-- RAW DATA follows --

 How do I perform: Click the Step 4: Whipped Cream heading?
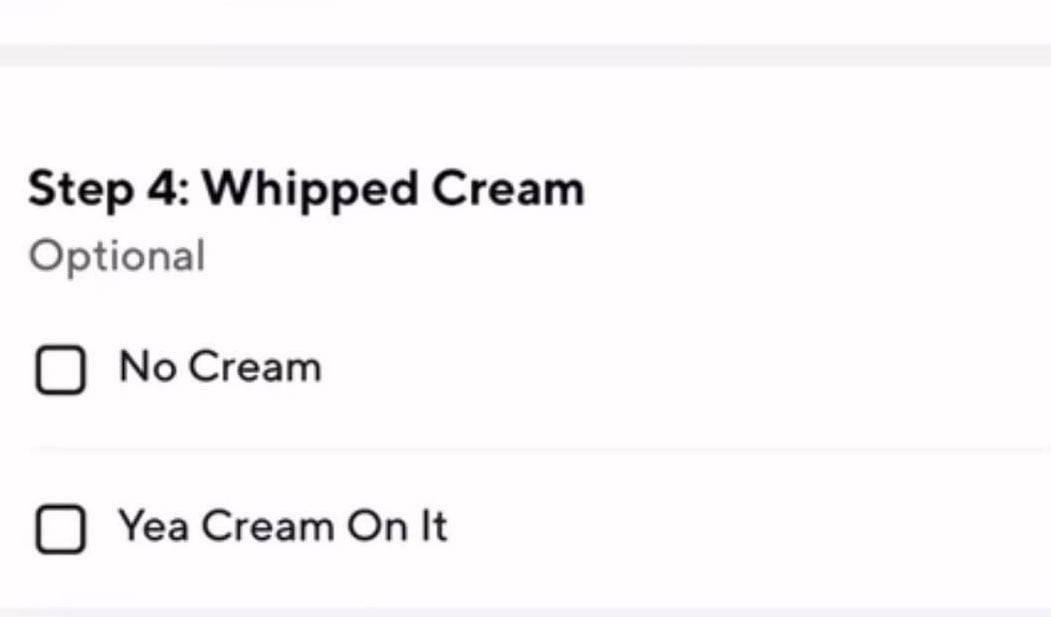(x=306, y=187)
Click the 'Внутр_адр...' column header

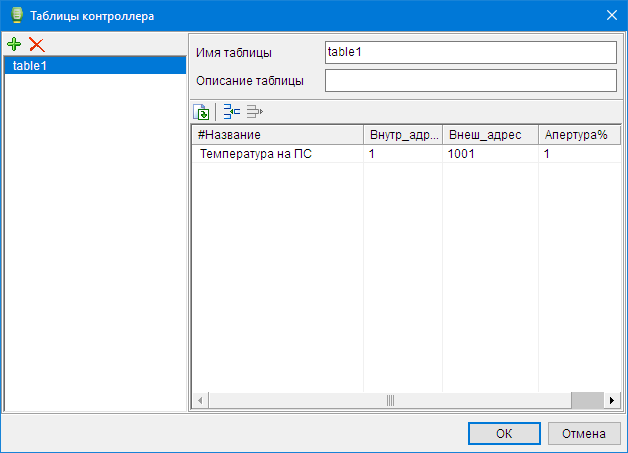[x=402, y=135]
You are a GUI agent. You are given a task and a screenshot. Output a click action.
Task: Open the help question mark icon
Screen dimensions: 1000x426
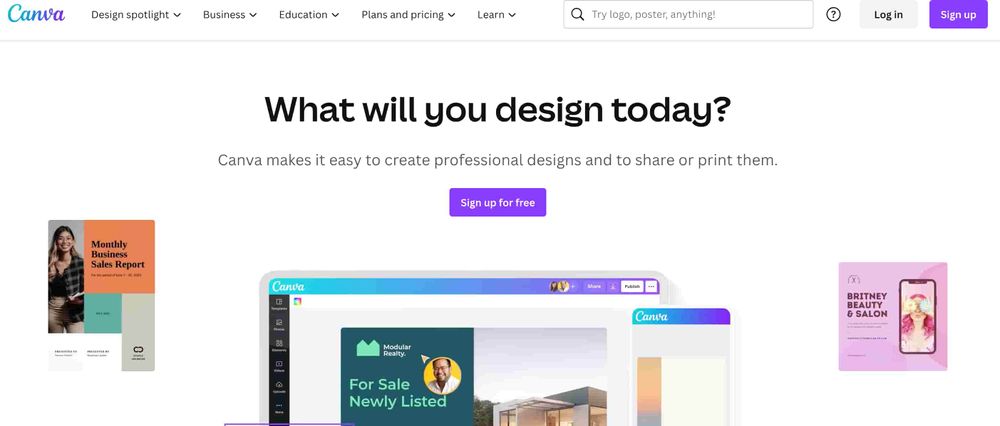[x=833, y=14]
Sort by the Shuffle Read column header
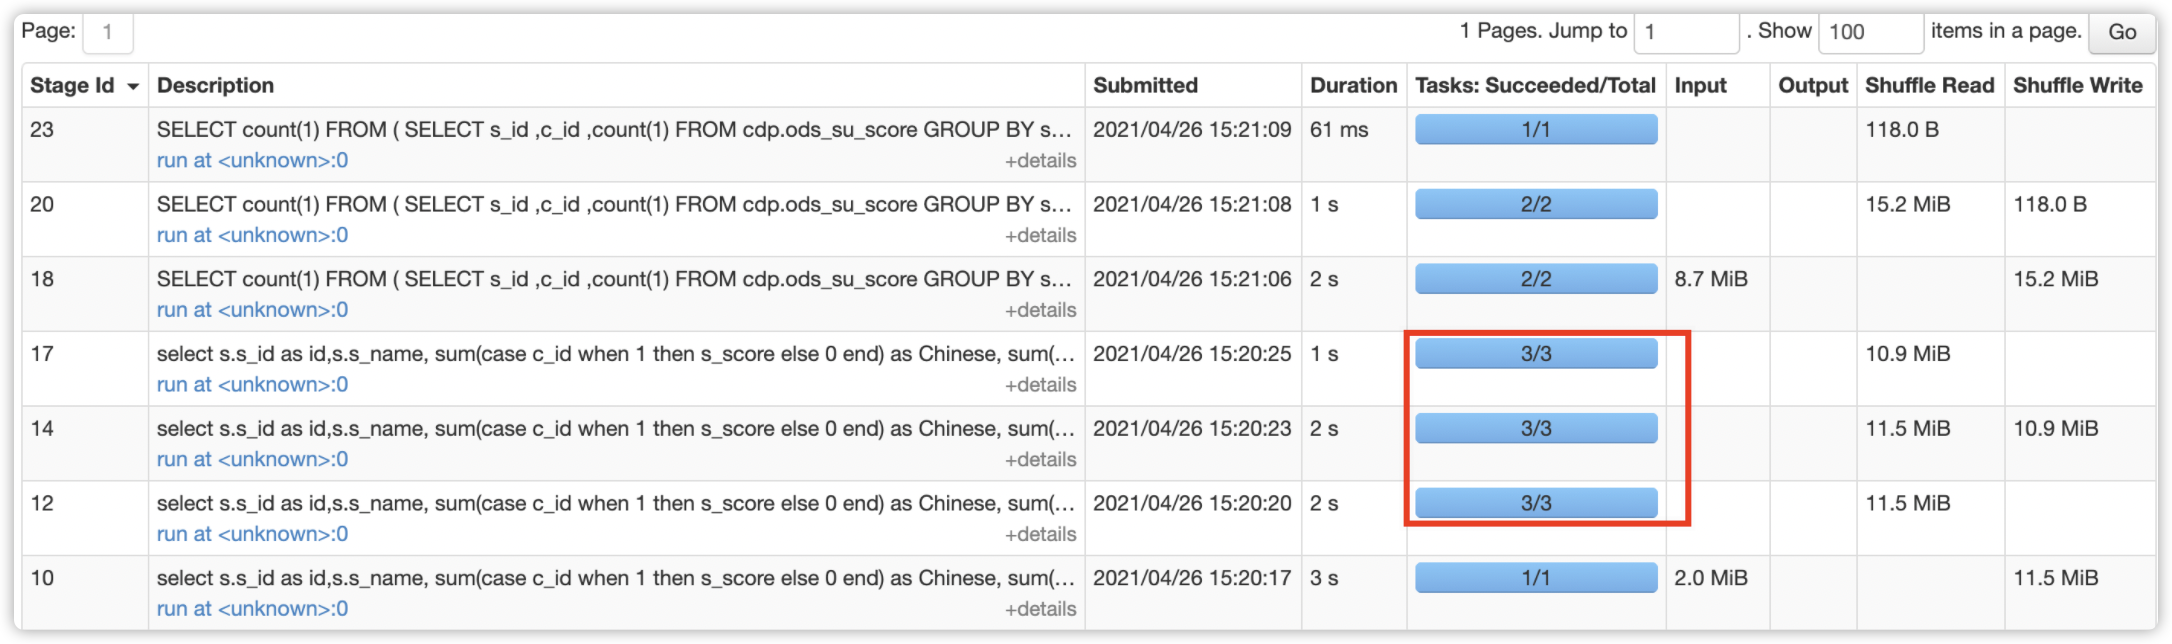Viewport: 2172px width, 644px height. (1929, 86)
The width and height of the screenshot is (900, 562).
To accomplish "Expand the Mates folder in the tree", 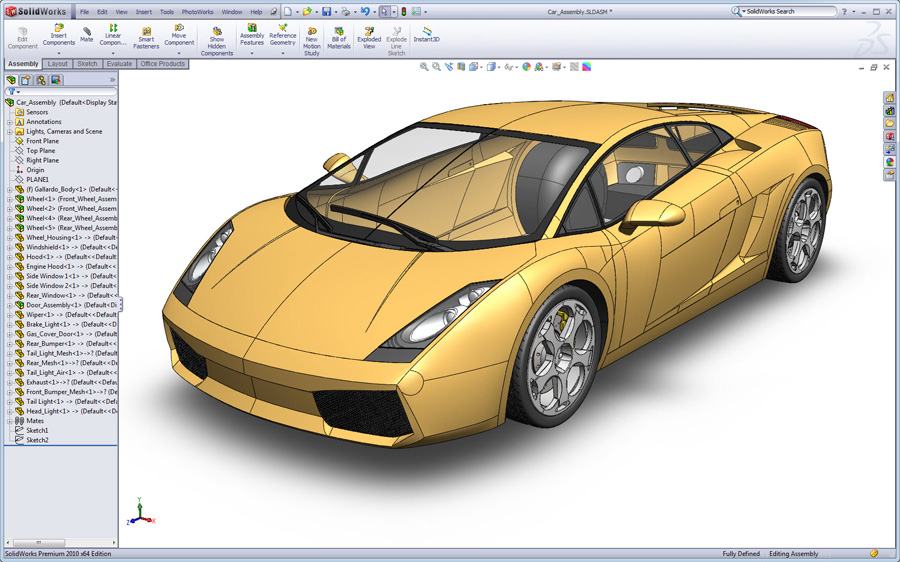I will tap(10, 421).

-- RAW DATA concluded --

--- ASSIGNED TASK ---
Each line above that includes "screenshot" should be shown.

--- SOLUTION BELOW ---
You are a GUI agent. You are given a task and a screenshot. Output a click action.
The width and height of the screenshot is (900, 562).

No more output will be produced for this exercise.